EXERCISE GOAL - Sift the material for lines containing "help", and return them.

GIVEN DATA -
========================================

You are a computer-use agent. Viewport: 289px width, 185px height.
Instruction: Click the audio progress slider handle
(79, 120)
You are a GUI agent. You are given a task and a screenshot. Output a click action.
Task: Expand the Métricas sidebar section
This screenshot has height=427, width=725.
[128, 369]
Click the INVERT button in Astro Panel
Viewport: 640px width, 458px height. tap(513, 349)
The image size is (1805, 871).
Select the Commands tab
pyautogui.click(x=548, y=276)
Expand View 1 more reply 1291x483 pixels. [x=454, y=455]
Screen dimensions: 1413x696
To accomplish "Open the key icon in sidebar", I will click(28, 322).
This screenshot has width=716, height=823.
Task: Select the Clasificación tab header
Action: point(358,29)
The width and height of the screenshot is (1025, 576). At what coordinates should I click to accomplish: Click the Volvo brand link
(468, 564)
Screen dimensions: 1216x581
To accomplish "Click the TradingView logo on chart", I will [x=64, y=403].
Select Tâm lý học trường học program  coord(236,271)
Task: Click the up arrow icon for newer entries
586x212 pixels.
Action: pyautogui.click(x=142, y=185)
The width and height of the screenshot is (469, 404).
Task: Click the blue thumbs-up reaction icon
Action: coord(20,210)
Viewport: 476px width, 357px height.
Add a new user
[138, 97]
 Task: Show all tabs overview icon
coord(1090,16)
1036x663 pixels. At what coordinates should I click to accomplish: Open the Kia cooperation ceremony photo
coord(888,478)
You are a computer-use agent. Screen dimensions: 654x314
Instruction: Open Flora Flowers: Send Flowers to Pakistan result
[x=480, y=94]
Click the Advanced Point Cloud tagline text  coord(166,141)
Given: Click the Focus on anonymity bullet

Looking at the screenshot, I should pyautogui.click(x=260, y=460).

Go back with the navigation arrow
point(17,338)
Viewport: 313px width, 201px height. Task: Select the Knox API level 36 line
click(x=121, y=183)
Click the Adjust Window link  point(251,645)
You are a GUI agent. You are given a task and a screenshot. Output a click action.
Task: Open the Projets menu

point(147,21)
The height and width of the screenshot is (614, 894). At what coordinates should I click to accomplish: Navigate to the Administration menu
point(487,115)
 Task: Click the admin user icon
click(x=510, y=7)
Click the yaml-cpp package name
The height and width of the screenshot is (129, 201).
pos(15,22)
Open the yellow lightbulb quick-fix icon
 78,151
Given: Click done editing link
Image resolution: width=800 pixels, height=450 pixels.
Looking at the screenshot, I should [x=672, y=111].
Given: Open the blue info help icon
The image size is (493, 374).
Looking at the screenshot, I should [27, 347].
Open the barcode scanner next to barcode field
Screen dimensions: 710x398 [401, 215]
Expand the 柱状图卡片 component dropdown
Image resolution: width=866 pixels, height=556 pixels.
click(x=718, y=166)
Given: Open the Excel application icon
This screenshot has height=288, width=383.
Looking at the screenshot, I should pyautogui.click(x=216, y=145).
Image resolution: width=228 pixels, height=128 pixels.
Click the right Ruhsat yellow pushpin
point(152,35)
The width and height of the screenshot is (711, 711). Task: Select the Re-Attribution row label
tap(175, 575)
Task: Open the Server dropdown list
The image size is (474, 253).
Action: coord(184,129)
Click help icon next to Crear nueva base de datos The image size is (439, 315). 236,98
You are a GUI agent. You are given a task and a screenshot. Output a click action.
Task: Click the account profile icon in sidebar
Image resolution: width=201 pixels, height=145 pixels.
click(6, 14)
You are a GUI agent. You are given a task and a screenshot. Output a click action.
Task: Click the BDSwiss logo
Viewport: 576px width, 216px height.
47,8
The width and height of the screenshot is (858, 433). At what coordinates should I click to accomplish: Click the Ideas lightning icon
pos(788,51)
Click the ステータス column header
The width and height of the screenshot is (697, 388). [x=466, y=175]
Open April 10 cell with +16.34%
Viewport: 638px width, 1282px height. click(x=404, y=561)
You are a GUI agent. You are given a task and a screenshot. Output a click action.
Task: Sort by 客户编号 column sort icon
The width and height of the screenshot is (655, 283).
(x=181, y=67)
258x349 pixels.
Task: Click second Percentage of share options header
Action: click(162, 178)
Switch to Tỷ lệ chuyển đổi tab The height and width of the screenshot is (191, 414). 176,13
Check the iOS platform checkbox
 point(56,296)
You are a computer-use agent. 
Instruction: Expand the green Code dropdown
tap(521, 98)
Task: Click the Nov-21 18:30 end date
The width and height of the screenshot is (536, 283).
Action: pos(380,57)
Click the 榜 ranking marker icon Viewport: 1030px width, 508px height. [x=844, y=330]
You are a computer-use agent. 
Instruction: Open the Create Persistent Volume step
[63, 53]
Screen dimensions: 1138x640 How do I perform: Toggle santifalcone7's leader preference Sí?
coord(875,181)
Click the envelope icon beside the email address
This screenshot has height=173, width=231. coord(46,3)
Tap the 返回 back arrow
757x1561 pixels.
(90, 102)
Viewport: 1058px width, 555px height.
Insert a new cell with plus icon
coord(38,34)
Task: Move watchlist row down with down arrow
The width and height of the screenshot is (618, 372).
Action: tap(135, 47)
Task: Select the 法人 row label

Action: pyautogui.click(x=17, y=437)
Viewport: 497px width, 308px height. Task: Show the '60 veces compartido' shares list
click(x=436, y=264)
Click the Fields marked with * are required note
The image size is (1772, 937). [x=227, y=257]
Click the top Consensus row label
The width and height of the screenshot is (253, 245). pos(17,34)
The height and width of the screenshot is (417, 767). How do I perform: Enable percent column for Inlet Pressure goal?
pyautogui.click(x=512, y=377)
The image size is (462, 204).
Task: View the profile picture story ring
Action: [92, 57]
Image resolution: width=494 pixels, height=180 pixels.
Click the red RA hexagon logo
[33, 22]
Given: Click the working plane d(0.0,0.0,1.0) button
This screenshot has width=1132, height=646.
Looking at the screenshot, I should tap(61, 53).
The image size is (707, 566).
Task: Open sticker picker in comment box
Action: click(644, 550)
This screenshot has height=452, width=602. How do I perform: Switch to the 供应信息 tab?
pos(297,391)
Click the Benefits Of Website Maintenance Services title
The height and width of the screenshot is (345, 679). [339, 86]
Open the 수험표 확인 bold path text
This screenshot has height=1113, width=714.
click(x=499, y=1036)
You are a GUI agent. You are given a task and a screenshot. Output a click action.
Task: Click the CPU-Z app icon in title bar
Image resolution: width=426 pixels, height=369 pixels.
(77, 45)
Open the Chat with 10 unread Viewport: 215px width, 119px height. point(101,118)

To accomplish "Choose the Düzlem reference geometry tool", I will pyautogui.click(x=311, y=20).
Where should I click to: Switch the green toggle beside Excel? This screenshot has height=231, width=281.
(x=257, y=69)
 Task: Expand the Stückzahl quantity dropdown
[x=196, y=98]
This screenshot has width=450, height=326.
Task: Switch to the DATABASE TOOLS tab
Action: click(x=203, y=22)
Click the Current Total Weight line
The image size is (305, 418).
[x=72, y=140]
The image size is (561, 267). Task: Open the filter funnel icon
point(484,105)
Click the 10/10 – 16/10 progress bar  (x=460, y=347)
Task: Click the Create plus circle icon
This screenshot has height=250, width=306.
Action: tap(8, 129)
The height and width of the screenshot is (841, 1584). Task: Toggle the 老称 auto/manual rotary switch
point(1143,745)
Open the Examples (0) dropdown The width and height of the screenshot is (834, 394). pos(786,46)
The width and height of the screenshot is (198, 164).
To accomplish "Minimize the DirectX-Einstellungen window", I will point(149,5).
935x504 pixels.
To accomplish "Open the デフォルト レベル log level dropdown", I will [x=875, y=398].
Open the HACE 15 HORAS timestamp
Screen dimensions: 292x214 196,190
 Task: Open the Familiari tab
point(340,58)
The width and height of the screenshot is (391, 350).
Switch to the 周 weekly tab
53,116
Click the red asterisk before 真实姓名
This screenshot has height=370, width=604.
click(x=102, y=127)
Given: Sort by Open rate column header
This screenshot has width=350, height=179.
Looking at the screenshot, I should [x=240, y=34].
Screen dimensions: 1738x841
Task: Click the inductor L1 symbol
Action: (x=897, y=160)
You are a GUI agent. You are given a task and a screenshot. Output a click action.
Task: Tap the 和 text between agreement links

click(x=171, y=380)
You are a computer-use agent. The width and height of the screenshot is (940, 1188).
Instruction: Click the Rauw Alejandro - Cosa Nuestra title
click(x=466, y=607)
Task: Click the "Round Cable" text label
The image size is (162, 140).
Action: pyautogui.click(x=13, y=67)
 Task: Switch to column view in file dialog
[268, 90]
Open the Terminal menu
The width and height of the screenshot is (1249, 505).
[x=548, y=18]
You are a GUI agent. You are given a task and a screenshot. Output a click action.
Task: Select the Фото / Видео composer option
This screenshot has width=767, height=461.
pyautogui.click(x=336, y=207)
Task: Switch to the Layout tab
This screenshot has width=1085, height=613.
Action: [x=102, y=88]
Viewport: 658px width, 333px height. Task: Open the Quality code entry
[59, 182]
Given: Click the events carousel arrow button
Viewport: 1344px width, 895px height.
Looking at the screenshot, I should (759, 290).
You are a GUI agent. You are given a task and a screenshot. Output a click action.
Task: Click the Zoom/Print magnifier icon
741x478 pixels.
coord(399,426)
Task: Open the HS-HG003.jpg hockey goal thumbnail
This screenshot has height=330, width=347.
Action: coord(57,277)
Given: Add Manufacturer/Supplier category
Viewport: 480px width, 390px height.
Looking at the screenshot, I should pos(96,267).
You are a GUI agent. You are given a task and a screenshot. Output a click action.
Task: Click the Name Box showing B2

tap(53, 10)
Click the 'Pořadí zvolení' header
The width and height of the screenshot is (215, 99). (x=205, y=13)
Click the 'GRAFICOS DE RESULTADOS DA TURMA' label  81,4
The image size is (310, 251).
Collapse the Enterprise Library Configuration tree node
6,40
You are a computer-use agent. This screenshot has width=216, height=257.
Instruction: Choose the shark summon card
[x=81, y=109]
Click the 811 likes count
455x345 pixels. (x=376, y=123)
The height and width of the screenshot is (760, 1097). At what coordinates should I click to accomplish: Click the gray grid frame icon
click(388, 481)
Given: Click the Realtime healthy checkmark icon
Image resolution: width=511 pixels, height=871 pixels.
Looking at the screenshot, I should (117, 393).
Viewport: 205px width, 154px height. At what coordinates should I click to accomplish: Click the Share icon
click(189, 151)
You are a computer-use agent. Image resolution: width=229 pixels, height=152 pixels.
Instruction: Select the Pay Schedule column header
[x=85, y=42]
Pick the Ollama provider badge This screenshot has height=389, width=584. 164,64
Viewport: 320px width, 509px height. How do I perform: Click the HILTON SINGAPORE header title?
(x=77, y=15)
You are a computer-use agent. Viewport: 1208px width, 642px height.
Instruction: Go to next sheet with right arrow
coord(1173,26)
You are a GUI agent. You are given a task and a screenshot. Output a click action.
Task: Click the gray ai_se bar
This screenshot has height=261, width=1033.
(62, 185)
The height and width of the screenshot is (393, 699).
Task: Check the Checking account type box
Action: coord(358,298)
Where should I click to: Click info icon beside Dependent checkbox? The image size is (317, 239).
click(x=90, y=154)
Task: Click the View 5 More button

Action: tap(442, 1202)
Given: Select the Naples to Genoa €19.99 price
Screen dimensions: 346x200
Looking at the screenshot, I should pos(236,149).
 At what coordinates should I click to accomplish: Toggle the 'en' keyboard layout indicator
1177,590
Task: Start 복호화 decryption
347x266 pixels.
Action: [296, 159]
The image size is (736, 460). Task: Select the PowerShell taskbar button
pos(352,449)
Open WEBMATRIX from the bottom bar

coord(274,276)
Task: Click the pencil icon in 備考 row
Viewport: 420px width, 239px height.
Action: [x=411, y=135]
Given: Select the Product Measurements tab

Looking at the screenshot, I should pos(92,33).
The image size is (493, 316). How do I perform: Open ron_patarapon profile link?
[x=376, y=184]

========================================

YOUR SOLUTION -
Given: Open the blue info help icon
Click help icon next to Crear nueva base de datos The image size is (439, 315). 236,98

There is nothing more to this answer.